Compiti:
1. Nell'articolo su Poletti e i voucher, chi sono in maggioranza i soggetti interessati?
2. Prosegui l'articolo su Poletti e i voucher dopo l'ultima frase.

Fonte:
──────────

Per queste ragioni possiamo affermare, senza nessuna possibilità di smentita che:
l’effetto di sostituzione di precedenti rapporti di lavoro è molto limitato e i soggetti interessati sono in maggioranza studenti, pensionati e lavoratori in regime di ammortizzatori sociali.

Questo dicono i numeri. Il resto sono strumentalizzazioni ideologiche di chi non ha argomenti veri. A mio parere il Governo deve continuare ad insistere sulla strada della tracciabilità e dei controlli per evitare usi impropri dei voucher penalizzando chi non ne fa un uso corretto.

Scegliere, al contrario, di abolirli o di ridurne fortemente l’utilizzo senza introdurre altri strumenti analoghi sarebbe solo un grave errore.

Perché difendo il “maleducato” Poletti

Non ho nessun rapporto con l’attuale ministro del lavoro né gli invidio il suo ruolo.

Sono tempi difficili e Poletti, sia chiaro, non è né Brodolini né Giugni. Da quando è al Ministero del Lavoro tutti, molto più di lui, si sono “impicciati” di lavoro mettendolo spesso in ombra.

Sopra, il Presidente del Consiglio Renzi, al Senato il Presidente della commissione lavoro Sacconi, alla Camera, Cesare Damiano. All’INPS Boeri. Senza parlare di Nannicini, ministro ombra o, al PD, il suo partito, di Taddei.

L’energia e i cervelli messi in campo sul lavoro in questi ultimi anni non hanno uguali in nessun altro dicastero. E senza la scusa della concertazione. Quindi senza l’assillo dei sindacati.

Poletti non verrà ricordato per nulla di tutto ciò che, nel bene e nel male, si è prodotto in questo periodo. Altri si prenderanno i meriti e i demeriti. Verrà forse ricordato per aver fatto il Ministro del lavoro mentre altri si occupavano alacremente di lavoro.

A lui è rimasto il compito più ingrato. Vendere i risultati. Non al Paese perché lì ci hanno pensato e provato altri. Ai media, ai tecnici e agli esperti. Mission impossible, direbbe qualcuno.

Poletti non mi piace quando strizza l’occhio sottobanco a certi personaggi della GDO favorendo, di fatto, situazioni di dumping tra imprese che operano sullo stesso mercato né quando si sbilancia troppo perdendo quel ruolo terzo che invece credo sia importante per chi si occupa di lavoro. È una materia ad alta sensibilità sociale. Troppi morti in Italia per cambiare il lavoro, troppi bersagli additati alla pubblica opinione. Troppi estremismi e troppi conservatorismi. E oggi diciamolo pure, ancora pochi risultati concreti.

Però credo che in questo Governo Poletti sia uno dei pochi esponenti con valori, idee e cultura del lavoro e della società molto più moderni e innovativi di altri ben più gettonati di lui.

Vorrei ricordare, innanzitutto a me stesso, che questo è un Governo di centro sinistra. E che se c’è una cosa che deve fare il centro sinistra è ritrovare un senso, una direzione di marcia intorno a valori condivisibili e praticabili.

il disagio sociale che è emerso con forza dal referendum lo dice chiaramente.

──────────

Materiale fornito:
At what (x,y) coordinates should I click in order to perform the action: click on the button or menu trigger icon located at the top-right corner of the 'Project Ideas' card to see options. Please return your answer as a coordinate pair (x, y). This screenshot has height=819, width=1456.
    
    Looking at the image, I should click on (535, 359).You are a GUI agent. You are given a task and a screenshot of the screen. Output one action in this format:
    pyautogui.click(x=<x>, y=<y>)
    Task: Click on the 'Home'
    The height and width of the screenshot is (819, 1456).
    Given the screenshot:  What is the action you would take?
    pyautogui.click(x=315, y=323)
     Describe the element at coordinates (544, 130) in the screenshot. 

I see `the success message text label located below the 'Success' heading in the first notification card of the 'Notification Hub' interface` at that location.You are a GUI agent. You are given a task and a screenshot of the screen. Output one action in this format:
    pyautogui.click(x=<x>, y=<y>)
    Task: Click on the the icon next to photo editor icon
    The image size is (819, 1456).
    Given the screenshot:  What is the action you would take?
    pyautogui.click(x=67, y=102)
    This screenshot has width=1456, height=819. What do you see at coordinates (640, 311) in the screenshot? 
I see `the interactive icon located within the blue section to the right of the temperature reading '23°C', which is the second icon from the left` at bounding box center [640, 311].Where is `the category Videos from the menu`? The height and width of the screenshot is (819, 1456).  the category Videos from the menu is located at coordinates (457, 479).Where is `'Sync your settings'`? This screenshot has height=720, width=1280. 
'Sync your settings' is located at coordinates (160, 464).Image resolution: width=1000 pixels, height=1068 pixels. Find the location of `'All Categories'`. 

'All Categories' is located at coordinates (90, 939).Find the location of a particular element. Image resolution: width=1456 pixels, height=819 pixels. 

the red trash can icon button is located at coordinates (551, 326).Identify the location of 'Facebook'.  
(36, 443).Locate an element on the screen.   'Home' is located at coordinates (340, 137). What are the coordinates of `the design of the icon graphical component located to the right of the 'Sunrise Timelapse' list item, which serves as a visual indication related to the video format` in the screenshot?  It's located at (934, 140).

──────────

Risposte:
1. Studenti, pensionati e lavoratori in regime di ammortizzatori sociali.

2.
Quando parla Poletti non dice mai cose ovvie o scontate. Rischia quasi sempre l’autogol perché è fatto così. Dice quello che pensa. È difficile trovare, in politica, una persona che può darti la sensazione che le sue affermazioni traggano radici da convinzioni profonde, genuine. Credo siano le sue origini e il contesto nel quale è cresciuto.

Marta Fana sbaglia. Nell’articolo sull’Espresso usa una frase maleducata e fuori luogo del Ministro per addebitargli tutto ciò che è successo o non è successo in questi anni. Compreso il NO al referendum. Sarebbe tutta colpa di Poletti individuato come unico capro espiatorio di una situazione che ha ben altre cause e ben altre responsabilità.

Anziché completare il percorso iniziato con la Biagi lavorando sul nuovo concetto di lavoro e sulle politiche attive si è preferito tornare indietro illudendosi di poter ritornare a “contare” i posti di lavoro come antidoto alla mancanza di lavoro. E creare così un circolo virtuoso. Così si sono sprecate risorse importanti, si è inconsapevolmente  rilanciata una vecchia cultura del posto di lavoro come modello da perseguire ma impossibile da realizzare concretamente e, alla fine, ci si ritrova con un referendum, proposto dalla CGIL, che, se effettuato, riporterà il tema al punto di partenza in un contesto politico e sociale sempre meno disponibile all’innovazione e al cambiamento. Basti vedere la vicenda dei voucher dove nessuno ha voglia di entrare nel merito o di valutare i dati reali.

Poletti ha sbagliato a parlare di una parte dei giovani espatriati quasi fosse soddisfatto di averli persi. Ha detto una grande sciocchezza. Come Fornero sui giovani tutti choosy, Padoa Schioppa sui bamboccioni o Martone sugli sfigati. Di questi tempi basta molto meno per essere invitato a farsi da parte. Allora le polemiche sono rientrate velocemente. Spero succeda così anche questa volta.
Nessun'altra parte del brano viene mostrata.